子ども達の目線に合わせるためにしゃがんで、一人一人の相手をする姿は幼稚園の先生のようです。
「おねぇちゃんだいすきー!」
一人の女の子が渚帆さん目掛けて突進していきます。
「もー。あぶないからだめだよぉ」
ぎゅー。よしよし。
女の子は抱きしめられながら頭をなでなでされています。
「ぷお! ぷぅぉ!」
ちょっと! ずるいですよ! 子どもの特権フル活用してからに!
ああもう! あんなに次から次えとぎゅーよしして!
……そうです! 私の方に子ども達を引き寄せてしまえばいいのでは?
見せてあげましょう。人々を魅了する鶴の舞を。
「ぷぉ〜。ぷぷぷぉ。ぷぉぷぉ〜」
くるくるくる。

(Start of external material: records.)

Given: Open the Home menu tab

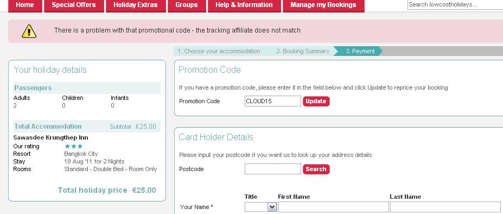Looking at the screenshot, I should tap(25, 5).
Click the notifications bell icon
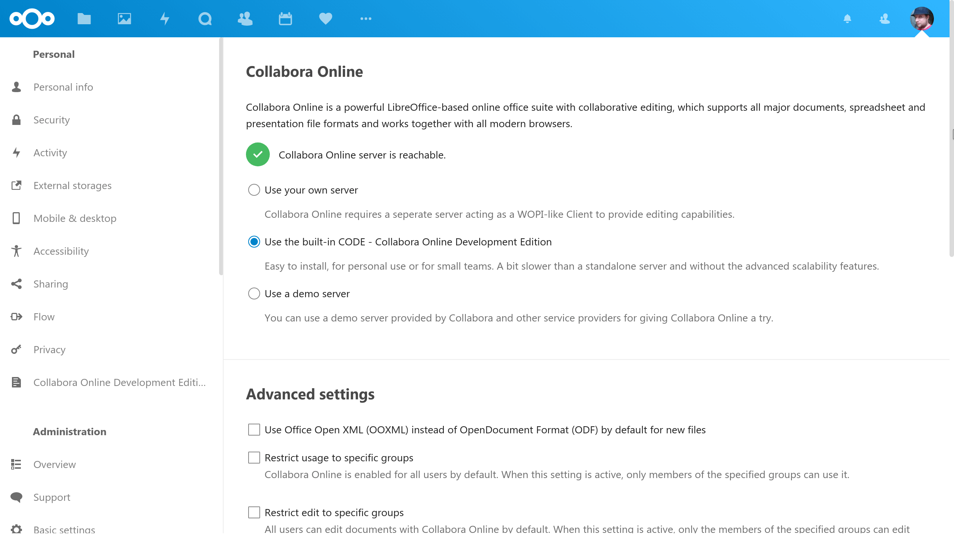Screen dimensions: 954x537 848,18
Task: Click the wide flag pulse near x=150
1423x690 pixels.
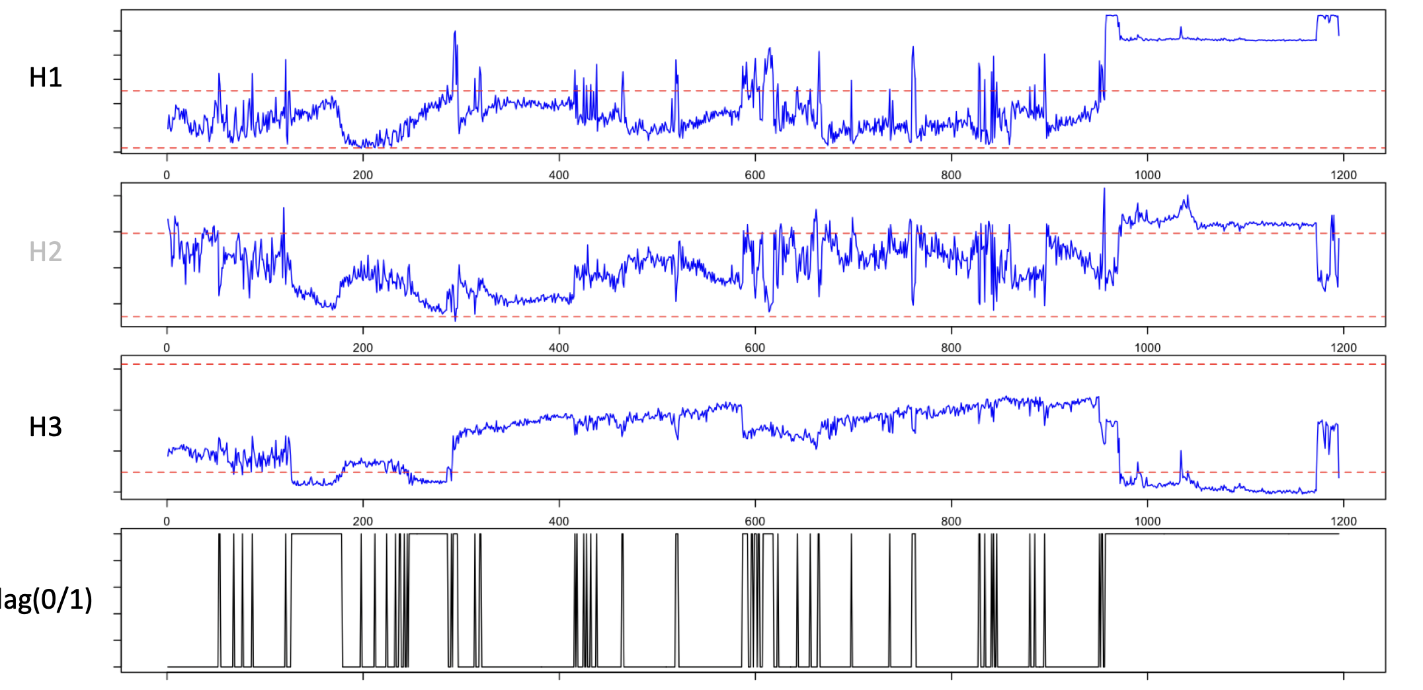Action: click(316, 534)
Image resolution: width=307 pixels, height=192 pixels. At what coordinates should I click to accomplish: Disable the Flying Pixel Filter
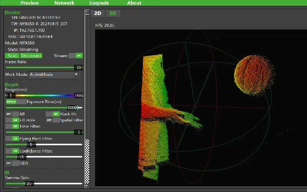[x=12, y=138]
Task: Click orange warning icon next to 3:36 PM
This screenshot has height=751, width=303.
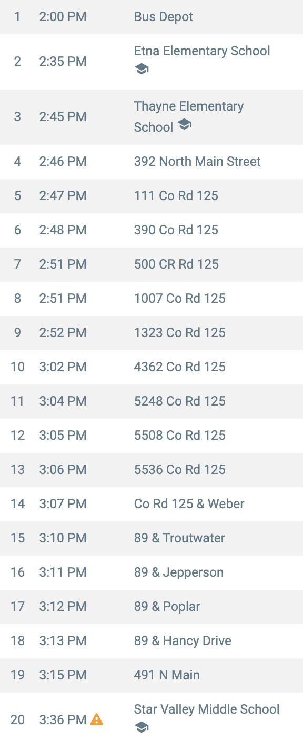Action: [x=97, y=719]
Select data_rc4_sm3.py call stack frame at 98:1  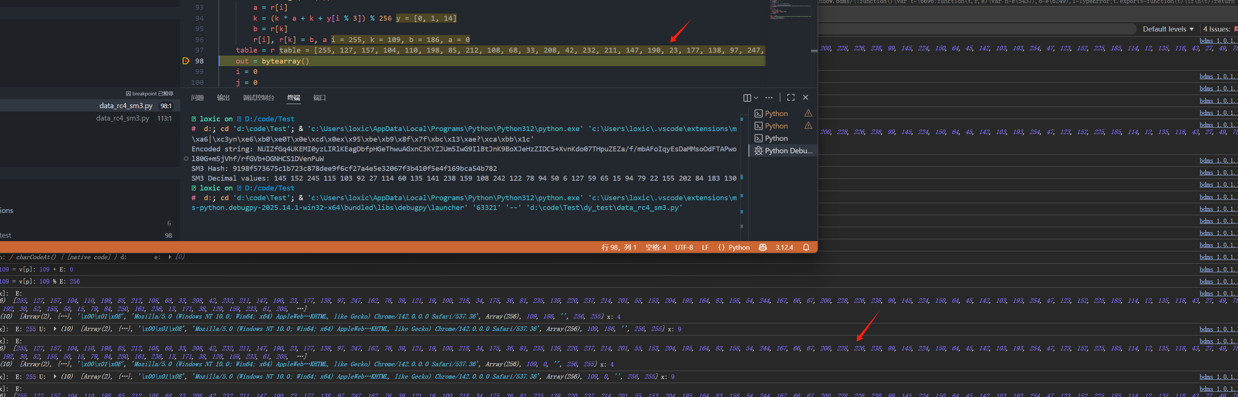click(126, 106)
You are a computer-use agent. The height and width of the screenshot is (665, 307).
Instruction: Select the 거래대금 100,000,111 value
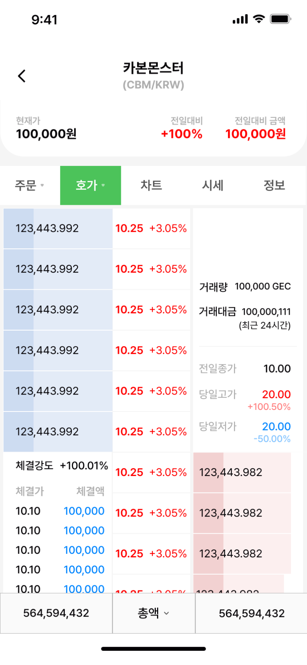(x=266, y=312)
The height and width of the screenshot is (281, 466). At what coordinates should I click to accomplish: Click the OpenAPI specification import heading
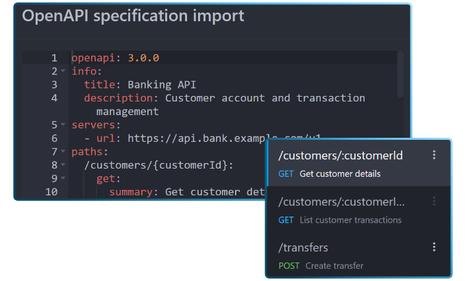[x=133, y=16]
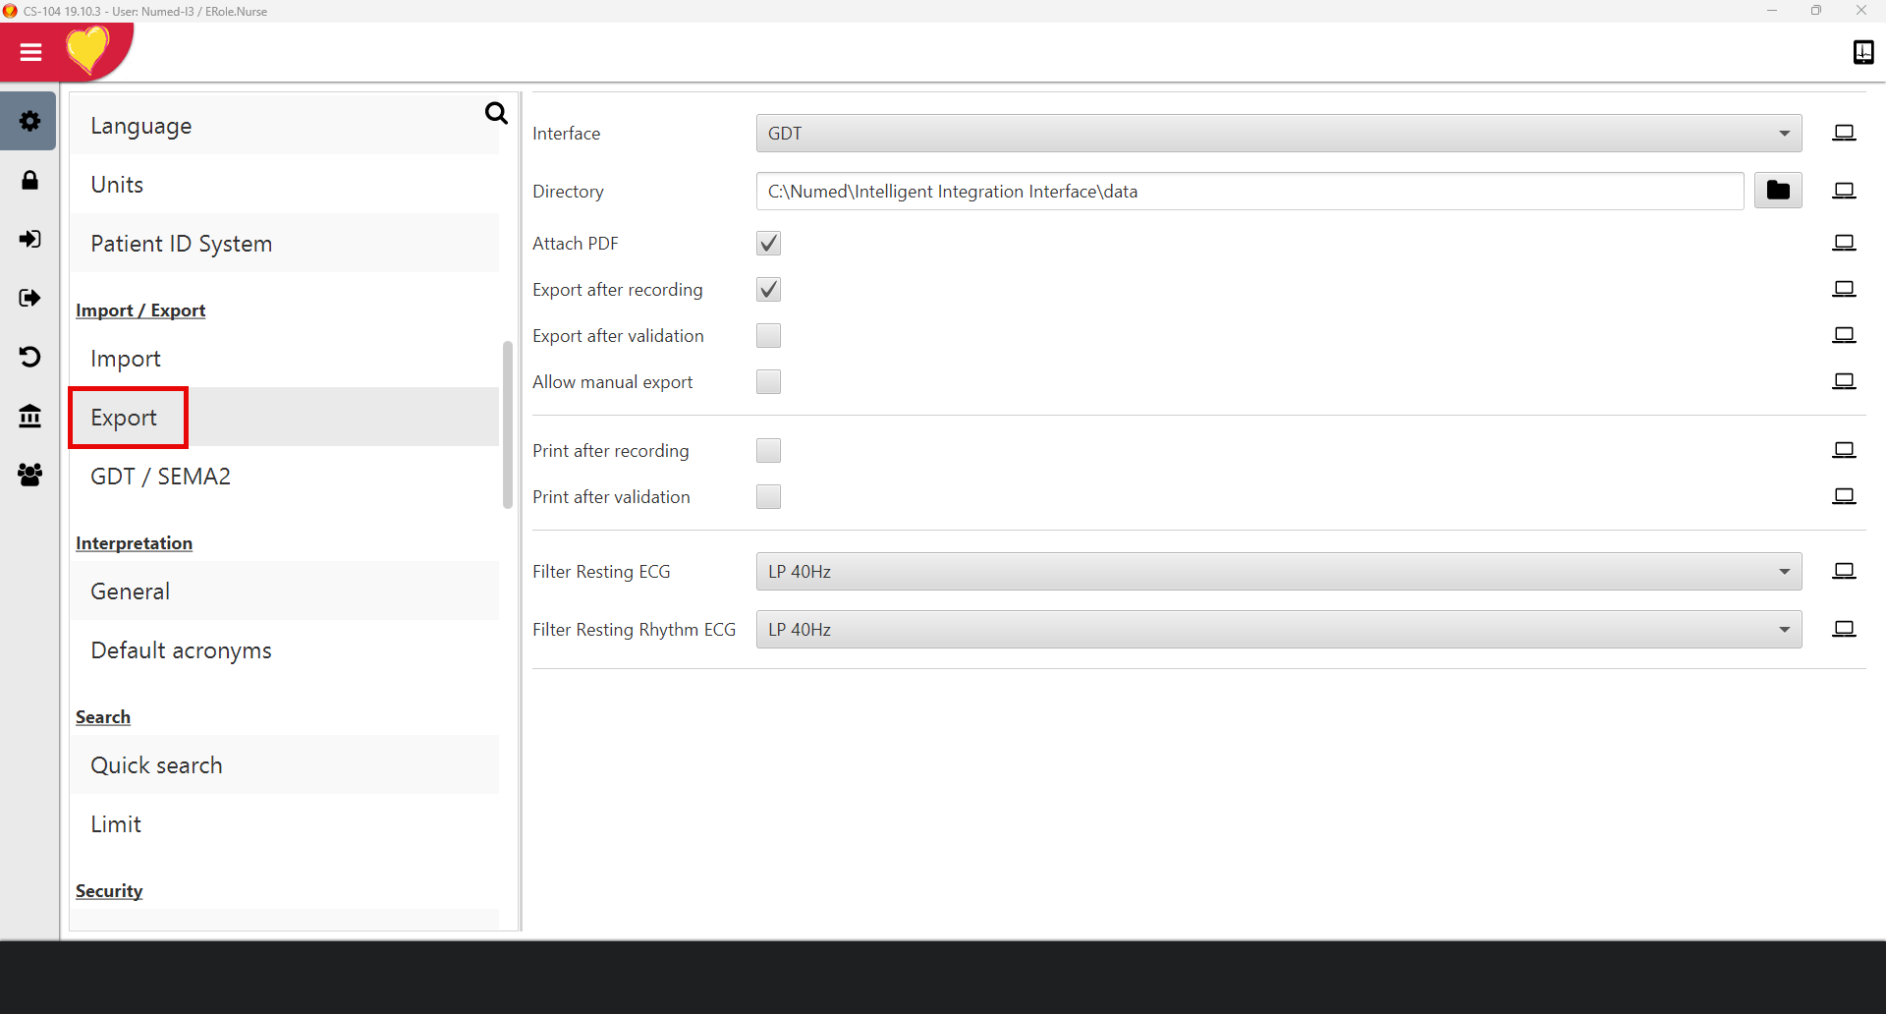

私は求愛する水鳥の様に華麗に舞い踊ります。
(実際はヨタヨタしているだけです)
「ぷぷぉ。ぷぽぷぽ〜。ぷぉぷぉ」
ばさっばさっ。右に左にそれはフラメンコの様に情熱的に翼をはためかせます。
(現実は手をぱたぱたしているだけです)
「……」
渚帆さんに夢中な子ども達からは見向きもされません。
そうですか。お子様にはまだ理解できませんか。このタンチョウ鶴の美麗さが………ちょっと寂しいぷぉ。
もさっ。
一人(一羽)壁際にポツンと立って、賑やかな渚帆さんの方をボーッと見ていると、着ぐるみ越しにふと重みを感じました。
「……なんですか? サボっていてはだめですよ?」
少し下に目線を向けると、そこには私に体を預けて座る椛さんが居ました。
「お前に言われたくねーし。ちょっと休憩してるだけだし」
「そうですか……まぁ、少しの間なら見逃しましょう」
椛さんはポケットティッシュで鼻をかんでいます。
それ使ってもいいんですか?
「……あいつ子どもに好かれやすいよな」
「そうですね」
「なんか妙に懐かれやすいっていうかな」
「……確かに3人で居る時も渚帆さんに小さな子が話しかけてくる時ありますよね」
「そうなんだよ。だから——」
そこで椛さんは言葉を区切りました。
しばしの沈黙が流れます。
「もしかして慰めようとしているのですか?」
「……ちげーよ。自意識過剰か」
「はぁ。不器用で可愛いですね」
「だからちげーって。可愛いのはこのタンチョウ鶴ぐらいだろ」
「ありがとうございます」
「鶴な。この鶴のこと言ってんの」
「今の私は鶴なので」
またもや沈黙。
なんか恥ずかしくなってきました。
誰も聞いてないですよね?
「あー! 二人ともあんなとこでサボってる!」
こちらに気づいた渚帆さんが大きな声をあげます。
びっくりしたぁ。
「よーし! みんなであの二人をやっつけよぉー!」
お子様軍団の今や親玉になっている渚帆さんは、こちらに向かって一斉に兵を放ちます。
ドドドドドドドッ!
どんどん近づいてくる子ども達。
もはや姿を消している椛さん。
そして逃げようにも自由の効かない私。
数秒後、私はようやく人気者になれたのでした。